→ **Selected text**:
━━━━━━━━━━━━━━━━
Table 5. Determinants of Energy Poverty among Households in Nigeria.

Variable	Coefficient	Std. Err.	t-Value
Age	0.001	0.0005	2.08
Household size	−0.003	0.002	−1.08
Sex	0.117	0.023	5.08
Credit access	−0.373	0.017	−21.59
Land size	0.011	0.003	3.62
Total income	−7.20 e−08	9.82 e−09	−7.33
Sector	0.388	0.020	19.81
North-Central	−0.112	0.026	−4.40
North-West	−0.136	0.024	−5.64
South-East	−0.339	0.029	−11.85
South-South	−0.307	0.028	−10.77
South-West	−0.101	0.030	−3.41
Constant	−0.135	0.052	−2.60
Sigma	0.421	0.007
N			4049
LR χ2 (12)			1900.45
Prob > χ2			0.000

shows estimates of determinants of energy poverty in Nigeria. As can be seen from the table, the model is generally robust. All the regressors, on aggregate with the exception of household size, have significant effect on energy poverty of households. The likelihood ratio statistic, which is statistically significant at 1%, indicates that the model fits the data used. Virtually all parameter estimates are statistically significant at 1% having the expected a priori signs.

Sex of household head with respect to male headship, age of household head, residing in rural sector and land size are positively associated with energy poverty. They increase the odds in favour of households being energy poor. On the other hand, household income, credit access and other zones, relative to the northeast were negatively related to energy poverty. This implies that the variables reduce the tendency of households to be energy poor.

The energy poverty tends to increase among male-headed households relative to the female, implying the predominant use of traditional and/or unsafe energy sources among male-headed households. Likewise, access to land tends to increase energy poverty among households probably due to the high population of rural farming households who utilize land mainly for small-scale farming [27,28,29,30,31,32,33].

The positive relationship between rural residents and energy poverty as submitted by Roberts, et al. [34] is attributed to ‘low commercial clean energy consumption of rural populations due to low population, low densities and demand levels; peaky demand profiles as well as the tendency of high line losses’. The level of income affects choice of cooking fuels. Households with high levels of income use cleaner fuels, while those with lower socioeconomic profile use traditionally unsafe sources of energy [19]. In this study, low income was observed to make rural households to depend on firewood for cooking, partly because most of the firewood is collected and not purchased. This finding is in agreement with that of Anker and Anker [35] in Kenya. Hence, low income leads to dependence on biomass fuels, which is a measure of energy poverty Ashagidigbi and Agboola [27].
━━━━━━━━━━━━━━━━
→ **Record set**:
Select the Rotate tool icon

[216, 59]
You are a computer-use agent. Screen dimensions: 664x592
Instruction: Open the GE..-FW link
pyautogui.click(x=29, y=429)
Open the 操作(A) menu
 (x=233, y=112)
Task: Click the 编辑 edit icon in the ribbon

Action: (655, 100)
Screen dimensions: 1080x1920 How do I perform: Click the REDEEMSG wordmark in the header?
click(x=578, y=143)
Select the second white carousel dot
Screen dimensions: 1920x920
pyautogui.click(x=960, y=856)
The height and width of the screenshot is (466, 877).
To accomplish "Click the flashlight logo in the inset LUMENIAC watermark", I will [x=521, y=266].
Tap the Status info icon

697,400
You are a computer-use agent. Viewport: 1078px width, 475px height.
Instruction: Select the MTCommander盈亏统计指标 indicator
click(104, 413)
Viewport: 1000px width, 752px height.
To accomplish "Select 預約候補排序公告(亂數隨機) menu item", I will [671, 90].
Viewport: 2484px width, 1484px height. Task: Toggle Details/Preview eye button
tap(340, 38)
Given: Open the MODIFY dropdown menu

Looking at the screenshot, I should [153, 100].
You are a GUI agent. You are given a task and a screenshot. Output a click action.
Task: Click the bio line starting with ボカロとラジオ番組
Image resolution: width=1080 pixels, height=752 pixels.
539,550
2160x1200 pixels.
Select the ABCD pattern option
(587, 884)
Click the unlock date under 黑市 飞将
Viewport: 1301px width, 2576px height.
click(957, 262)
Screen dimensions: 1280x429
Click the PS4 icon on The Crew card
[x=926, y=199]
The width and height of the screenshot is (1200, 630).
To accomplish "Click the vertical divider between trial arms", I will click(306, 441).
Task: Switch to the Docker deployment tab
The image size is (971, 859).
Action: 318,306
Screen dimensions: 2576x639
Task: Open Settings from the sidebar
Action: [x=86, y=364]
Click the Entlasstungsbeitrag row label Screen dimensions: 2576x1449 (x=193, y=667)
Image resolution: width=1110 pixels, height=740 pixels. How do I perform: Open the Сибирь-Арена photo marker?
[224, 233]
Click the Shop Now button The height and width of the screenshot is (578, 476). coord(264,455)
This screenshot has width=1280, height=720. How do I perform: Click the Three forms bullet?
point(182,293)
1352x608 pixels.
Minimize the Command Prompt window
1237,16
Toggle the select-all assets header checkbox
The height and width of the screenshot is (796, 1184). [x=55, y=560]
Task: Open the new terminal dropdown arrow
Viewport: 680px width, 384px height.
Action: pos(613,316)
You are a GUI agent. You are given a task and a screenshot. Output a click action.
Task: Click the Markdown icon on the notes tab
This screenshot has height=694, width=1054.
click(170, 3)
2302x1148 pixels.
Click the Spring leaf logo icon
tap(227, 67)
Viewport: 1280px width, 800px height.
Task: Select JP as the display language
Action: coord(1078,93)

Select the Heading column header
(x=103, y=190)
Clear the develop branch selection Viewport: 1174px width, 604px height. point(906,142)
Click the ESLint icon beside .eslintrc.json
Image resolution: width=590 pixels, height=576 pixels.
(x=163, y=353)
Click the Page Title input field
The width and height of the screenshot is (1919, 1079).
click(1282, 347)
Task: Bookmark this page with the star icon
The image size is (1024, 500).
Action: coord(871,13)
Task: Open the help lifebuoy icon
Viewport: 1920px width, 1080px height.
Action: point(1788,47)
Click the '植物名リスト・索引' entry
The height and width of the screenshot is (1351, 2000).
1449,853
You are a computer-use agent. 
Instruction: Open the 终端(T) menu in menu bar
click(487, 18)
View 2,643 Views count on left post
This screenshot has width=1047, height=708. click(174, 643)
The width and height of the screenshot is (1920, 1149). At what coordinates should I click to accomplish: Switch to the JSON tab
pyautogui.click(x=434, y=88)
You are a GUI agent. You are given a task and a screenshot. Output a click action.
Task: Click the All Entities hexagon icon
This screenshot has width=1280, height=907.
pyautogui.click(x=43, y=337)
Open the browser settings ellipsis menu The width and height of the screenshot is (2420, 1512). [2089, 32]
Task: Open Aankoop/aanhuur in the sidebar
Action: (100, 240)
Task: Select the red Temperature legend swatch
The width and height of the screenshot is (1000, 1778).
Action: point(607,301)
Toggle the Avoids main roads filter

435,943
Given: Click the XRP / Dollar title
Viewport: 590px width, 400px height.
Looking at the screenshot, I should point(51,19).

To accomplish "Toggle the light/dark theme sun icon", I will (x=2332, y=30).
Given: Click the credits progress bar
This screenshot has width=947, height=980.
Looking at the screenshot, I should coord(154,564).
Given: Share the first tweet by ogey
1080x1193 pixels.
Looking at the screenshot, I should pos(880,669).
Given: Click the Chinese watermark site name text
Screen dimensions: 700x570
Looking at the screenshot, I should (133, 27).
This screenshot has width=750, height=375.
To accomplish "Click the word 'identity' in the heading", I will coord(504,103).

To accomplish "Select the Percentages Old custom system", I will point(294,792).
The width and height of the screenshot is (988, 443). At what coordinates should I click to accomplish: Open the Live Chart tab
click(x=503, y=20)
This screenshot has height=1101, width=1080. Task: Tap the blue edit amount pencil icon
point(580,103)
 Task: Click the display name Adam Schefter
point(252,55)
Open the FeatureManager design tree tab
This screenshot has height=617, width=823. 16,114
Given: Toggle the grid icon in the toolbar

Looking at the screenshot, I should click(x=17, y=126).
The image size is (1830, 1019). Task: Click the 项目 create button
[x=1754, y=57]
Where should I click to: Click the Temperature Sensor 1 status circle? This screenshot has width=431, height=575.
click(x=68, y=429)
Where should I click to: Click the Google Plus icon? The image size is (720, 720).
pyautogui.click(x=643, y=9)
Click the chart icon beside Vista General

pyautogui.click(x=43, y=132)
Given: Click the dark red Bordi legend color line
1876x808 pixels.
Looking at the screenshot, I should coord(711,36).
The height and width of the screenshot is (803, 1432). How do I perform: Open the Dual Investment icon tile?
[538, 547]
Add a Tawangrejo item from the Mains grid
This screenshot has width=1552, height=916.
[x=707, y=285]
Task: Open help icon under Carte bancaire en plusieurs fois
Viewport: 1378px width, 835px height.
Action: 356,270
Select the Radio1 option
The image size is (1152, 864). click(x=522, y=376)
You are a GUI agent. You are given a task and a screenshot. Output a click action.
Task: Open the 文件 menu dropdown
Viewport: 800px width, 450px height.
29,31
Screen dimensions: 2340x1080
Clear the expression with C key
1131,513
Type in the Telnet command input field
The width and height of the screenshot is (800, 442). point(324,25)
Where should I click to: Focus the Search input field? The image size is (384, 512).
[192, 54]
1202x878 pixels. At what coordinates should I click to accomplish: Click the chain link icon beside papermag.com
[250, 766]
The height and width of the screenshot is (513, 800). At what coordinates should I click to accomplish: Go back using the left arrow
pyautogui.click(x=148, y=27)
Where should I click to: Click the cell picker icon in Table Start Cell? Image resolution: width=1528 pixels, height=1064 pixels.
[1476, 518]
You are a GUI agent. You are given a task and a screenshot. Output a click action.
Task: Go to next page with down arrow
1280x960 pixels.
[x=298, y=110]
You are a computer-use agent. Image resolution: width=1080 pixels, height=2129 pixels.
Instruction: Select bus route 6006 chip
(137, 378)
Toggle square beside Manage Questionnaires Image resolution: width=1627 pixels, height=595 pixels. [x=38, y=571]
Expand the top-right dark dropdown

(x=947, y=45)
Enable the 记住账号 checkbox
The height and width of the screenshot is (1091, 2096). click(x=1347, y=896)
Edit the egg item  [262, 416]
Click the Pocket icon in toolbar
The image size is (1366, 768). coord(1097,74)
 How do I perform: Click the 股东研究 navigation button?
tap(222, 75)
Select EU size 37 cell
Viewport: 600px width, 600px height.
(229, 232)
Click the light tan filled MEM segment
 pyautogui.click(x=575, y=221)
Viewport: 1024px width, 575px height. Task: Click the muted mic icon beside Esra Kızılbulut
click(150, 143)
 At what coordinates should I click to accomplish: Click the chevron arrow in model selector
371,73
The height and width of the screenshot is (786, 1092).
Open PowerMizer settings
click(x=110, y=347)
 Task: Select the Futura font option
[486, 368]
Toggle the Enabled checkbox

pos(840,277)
━━━━━━━━━━━━━━━━
→ **Work to complete**: Summarize the passage on energy poverty in Nigeria in three sentences. The material has no connection to the passage on energy poverty in Nigeria.

→ **Response below**: Estimates of the determinants of household energy poverty in Nigeria show that every regressor except household size has a significant effect, and the likelihood ratio statistic indicates that the model fits the data. Male headship, the age of the household head, rural residence and land size are positively associated with energy poverty, while household income, credit access and the other zones relative to the northeast are negatively related to it. The study also found that low income made rural households depend on firewood for cooking, partly because most of the firewood is collected rather than purchased.